[Objetivo] Redigite na íntegra, sem nenhuma alteração, o trecho abaixo sobre o percurso da filósofa Françoise Collin.

[Trecho para leitura]
-------------------------

Palavras-chave: Filosofia, diferendo, feminismo.


 

ABSTRACT

This text intends to succinctly outline the course of the philosopher Françoise Collin from the differend concept of Lyotard and the uniqueness of their approach and contribution to the introduction of the notion of common world of H. Arendt as well as by the thought of M. Blanchot in the context of contemporary feminism.

Keywords: philosophy, differend, feminism.

-------------------------

[Conteúdo dos dados]
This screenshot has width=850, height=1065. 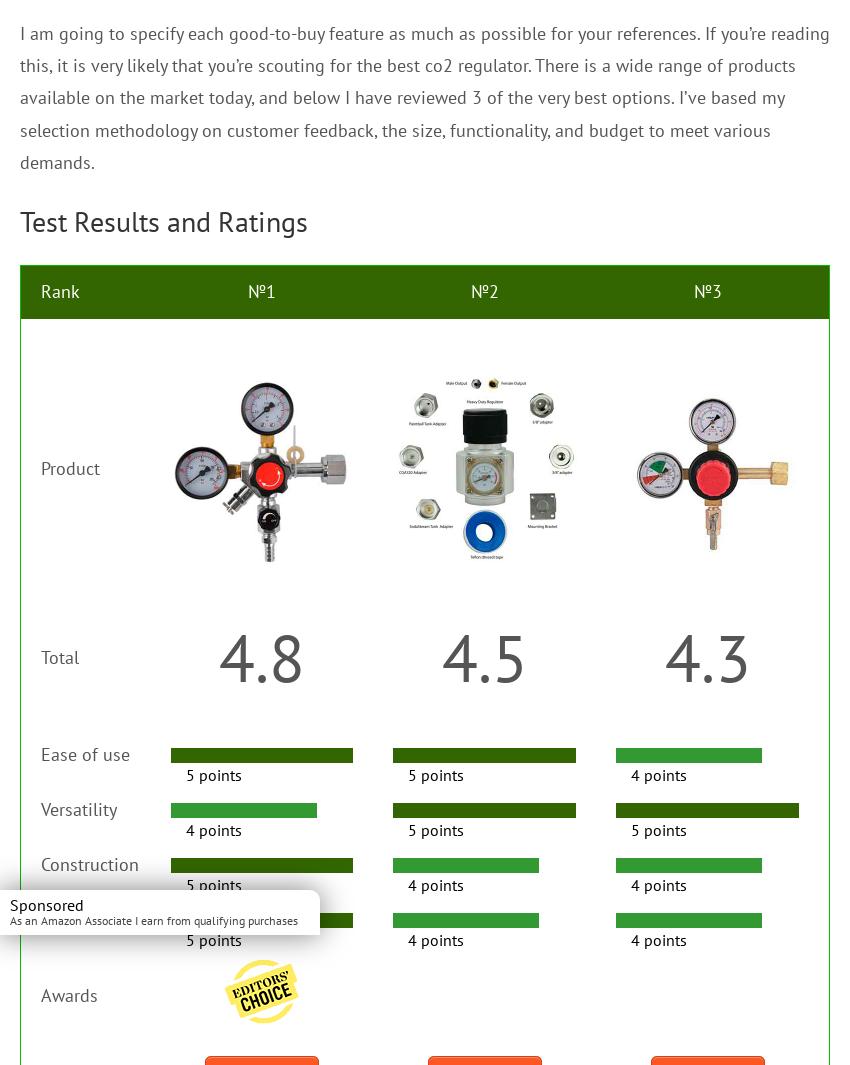 What do you see at coordinates (706, 290) in the screenshot?
I see `'№3'` at bounding box center [706, 290].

-------------------------

[Resultado da tarefa]
Palavras-chave: Filosofia, diferendo, feminismo.


 

ABSTRACT

This text intends to succinctly outline the course of the philosopher Françoise Collin from the differend concept of Lyotard and the uniqueness of their approach and contribution to the introduction of the notion of common world of H. Arendt as well as by the thought of M. Blanchot in the context of contemporary feminism.

Keywords: philosophy, differend, feminism.